Un site Martelscope. Crédits photos : Gesche Schifferdecker
Cette étude examine si les marteloscopes (sites de formation forestière) utilisés par les forestiers peuvent également servir d'espaces de dialogue délibératif entre les gestionnaires forestiers et les jeunes militants pour le climat. En observant des exercices et des discussions de groupe, les auteurs constatent que ces contextes favorisent généralement une communication constructive et contribuent à la convergence de différentes perspectives. Ils notent toutefois qu'une hiérarchie des connaissances persiste souvent, ce qui peut limiter un dialogue véritablement ouvert. Les participants ont proposé trois manières alternatives d'appréhender les forêts : comme des écosystèmes vivants complexes, comme des lieux habités par des êtres vivants, et sous l'angle de la suffisance et de la durabilité (notamment au regard de la demande de bois et des marchés mondiaux). L'article soutient que de tels dialogues, en particulier dans des contextes informels et directs, peuvent améliorer la compréhension et la coopération entre experts et non-experts à un moment où la gouvernance forestière est confrontée à des conflits croissants dus aux changements climatiques et aux pressions sociétales.
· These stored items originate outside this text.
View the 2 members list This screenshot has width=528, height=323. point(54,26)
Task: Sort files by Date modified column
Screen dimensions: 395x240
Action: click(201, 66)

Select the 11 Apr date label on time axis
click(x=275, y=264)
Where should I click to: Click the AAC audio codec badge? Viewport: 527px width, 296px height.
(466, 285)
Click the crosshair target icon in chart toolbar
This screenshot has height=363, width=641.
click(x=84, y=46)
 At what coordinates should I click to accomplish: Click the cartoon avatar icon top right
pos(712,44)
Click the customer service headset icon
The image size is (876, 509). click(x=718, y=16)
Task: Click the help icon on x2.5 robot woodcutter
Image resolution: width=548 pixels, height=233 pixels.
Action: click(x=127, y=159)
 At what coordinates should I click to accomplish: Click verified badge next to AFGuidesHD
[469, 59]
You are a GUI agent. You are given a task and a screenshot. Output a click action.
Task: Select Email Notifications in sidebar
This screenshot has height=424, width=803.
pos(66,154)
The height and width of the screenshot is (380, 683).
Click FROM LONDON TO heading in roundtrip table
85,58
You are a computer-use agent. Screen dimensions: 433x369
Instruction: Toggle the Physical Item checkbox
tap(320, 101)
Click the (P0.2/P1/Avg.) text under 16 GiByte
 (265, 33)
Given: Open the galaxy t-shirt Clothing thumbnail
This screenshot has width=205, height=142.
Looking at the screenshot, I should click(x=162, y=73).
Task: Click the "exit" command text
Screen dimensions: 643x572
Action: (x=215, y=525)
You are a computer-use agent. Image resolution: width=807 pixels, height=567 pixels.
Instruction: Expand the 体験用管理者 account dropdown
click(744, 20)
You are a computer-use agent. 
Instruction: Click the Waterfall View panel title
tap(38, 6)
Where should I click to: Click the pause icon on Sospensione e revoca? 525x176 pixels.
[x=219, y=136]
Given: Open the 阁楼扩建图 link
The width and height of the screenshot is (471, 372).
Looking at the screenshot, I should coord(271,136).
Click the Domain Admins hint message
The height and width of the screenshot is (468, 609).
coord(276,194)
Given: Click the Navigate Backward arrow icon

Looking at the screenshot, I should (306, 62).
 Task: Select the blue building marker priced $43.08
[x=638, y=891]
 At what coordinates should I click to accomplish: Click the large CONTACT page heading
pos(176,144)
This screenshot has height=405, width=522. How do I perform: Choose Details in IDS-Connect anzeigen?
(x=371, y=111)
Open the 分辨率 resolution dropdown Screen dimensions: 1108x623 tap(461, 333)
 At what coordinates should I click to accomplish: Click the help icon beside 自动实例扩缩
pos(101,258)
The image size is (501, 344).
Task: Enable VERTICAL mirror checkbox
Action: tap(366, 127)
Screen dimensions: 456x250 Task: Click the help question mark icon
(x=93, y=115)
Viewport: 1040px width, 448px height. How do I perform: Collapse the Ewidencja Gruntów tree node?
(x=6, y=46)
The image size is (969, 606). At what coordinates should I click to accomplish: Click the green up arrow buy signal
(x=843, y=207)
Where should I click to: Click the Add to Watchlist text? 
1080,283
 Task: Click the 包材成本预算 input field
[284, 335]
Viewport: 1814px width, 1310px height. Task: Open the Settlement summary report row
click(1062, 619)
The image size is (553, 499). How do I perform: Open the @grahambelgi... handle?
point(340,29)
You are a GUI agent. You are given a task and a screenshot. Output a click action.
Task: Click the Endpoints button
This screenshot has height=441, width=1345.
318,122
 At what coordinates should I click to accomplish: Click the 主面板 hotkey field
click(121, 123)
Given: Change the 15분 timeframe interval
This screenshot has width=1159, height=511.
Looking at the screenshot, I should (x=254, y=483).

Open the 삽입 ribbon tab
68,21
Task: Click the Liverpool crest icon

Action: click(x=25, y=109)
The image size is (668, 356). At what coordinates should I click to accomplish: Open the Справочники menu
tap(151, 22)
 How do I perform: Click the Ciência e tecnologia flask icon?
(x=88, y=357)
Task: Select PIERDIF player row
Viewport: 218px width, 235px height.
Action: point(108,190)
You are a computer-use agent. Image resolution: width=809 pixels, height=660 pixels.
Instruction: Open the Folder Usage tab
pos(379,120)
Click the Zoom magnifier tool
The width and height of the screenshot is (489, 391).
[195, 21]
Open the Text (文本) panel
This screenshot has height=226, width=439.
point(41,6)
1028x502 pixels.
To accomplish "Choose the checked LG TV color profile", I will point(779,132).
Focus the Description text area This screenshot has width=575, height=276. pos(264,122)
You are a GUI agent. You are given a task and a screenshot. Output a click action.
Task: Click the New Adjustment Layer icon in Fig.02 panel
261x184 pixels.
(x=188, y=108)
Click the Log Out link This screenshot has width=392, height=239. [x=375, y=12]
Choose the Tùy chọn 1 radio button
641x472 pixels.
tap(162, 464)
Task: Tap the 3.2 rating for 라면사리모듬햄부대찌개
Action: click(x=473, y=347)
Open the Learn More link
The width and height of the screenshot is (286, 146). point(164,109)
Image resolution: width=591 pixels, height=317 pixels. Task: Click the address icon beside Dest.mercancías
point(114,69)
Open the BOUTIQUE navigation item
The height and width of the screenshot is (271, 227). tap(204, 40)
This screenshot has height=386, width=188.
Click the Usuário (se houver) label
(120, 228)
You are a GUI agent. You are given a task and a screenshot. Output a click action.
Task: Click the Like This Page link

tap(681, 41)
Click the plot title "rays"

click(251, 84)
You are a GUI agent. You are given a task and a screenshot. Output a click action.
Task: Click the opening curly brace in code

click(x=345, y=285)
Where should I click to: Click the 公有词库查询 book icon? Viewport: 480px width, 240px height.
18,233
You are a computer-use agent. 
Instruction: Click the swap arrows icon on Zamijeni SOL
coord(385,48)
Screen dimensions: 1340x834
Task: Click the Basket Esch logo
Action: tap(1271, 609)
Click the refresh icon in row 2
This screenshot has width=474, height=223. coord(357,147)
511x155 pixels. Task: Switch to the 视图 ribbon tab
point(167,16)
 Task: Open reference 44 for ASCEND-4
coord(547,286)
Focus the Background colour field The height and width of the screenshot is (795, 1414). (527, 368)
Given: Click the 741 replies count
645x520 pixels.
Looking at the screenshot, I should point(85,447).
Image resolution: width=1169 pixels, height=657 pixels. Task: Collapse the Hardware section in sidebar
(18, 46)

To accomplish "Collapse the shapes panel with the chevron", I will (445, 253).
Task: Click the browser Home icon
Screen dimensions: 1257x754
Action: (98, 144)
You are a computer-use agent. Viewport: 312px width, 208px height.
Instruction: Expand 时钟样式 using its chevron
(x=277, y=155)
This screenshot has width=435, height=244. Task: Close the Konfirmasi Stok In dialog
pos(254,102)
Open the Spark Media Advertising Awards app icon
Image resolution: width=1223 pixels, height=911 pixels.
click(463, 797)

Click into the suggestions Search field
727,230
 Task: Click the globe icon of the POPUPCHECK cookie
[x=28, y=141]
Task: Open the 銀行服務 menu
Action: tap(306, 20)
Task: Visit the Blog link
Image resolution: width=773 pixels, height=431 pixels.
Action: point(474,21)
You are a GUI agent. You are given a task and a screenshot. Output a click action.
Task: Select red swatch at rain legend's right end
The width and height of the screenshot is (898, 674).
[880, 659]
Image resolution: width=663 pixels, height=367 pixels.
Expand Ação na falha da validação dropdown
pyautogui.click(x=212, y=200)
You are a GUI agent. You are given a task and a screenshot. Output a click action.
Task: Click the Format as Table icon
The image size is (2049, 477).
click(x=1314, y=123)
Ces dernières années, les changements climatiques et les mutations sociétales ont accru la complexité des exigences liées à la gestion multifonctionnelle des forêts, engendrant de nouveaux conflits. Par conséquent, la gestion publique des forêts, en particulier, cherche à améliorer la communication et l'interaction avec des groupes sociaux qu'elle connaissait mal auparavant. Dans notre étude, nous appliquons le modèle délibératif de la démocratie pour évaluer la pertinence des sites de formation sylvicole (« marteloscopes ») pour favoriser une communication délibérative sur la gestion multifonctionnelle des forêts entre les forestiers et les jeunes militants pour le climat. Nous examinons également les cadres d'interprétation qui émergent dans ce contexte. Nous adoptons une méthodologie exploratoire, utilisant l'observation participante et des discussions de groupe, que nous analysons par des méthodes de reconstruction séquentielle. Nos résultats montrent que les exercices de marteloscope favorisent généralement un dialogue conforme aux critères de la communication délibérative. Nous observons également une hiérarchie des connaissances marquée, qui constitue un obstacle potentiel aux processus délibératifs ouverts. Nous avons identifié trois principaux cadres d'interprétation, proposés par les participants, qui remettent en question les conceptions forestières dominantes : (1) les forêts comme écosystèmes complexes, (2) composées d'êtres vivants, et (3) la durabilité comme notion de suffisance, axée sur la consommation de bois et le rôle des dynamiques du marché mondial. La prise en compte de ces cadres pourrait favoriser une meilleure communication entre les forestiers et les non-spécialistes face aux changements climatiques et autres transformations majeures. Par ailleurs, nous encourageons le recours à des espaces propices aux échanges informels et directs afin de recueillir et d'intégrer des perspectives qui ne seraient pas nécessairement représentées dans les structures de gouvernance traditionnelles.